- _ASSIGNED TASK_: Using the records below, output the stretch that opens with the line containing "450x313 pixels." and closes with the line containing "Go back using the circled arrow icon", exactly and including both lines, with nothing more.

- _DATASET EXCERPTS_:
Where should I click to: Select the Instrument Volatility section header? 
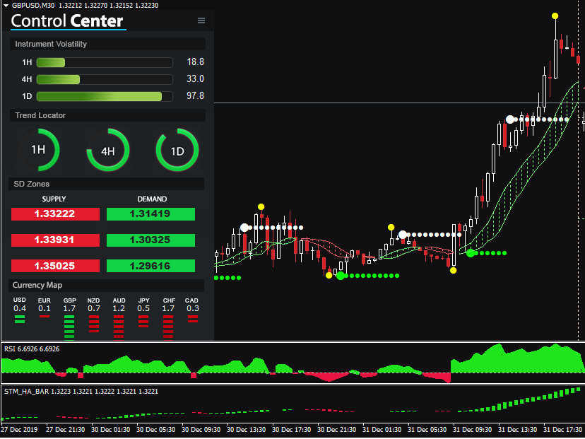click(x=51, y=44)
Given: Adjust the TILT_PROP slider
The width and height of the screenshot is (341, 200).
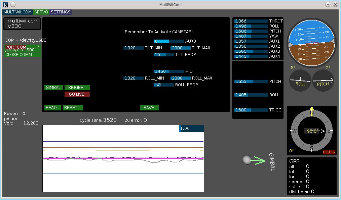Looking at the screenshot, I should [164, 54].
--
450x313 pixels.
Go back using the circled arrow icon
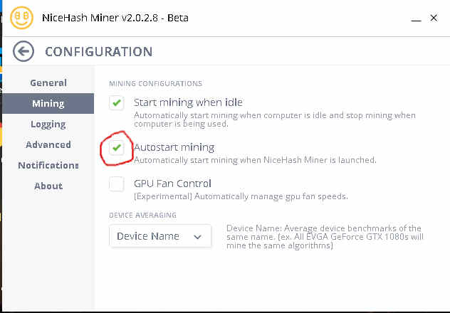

- _ANSWER SECTION_:
450x313 pixels.
Go back using the circled arrow icon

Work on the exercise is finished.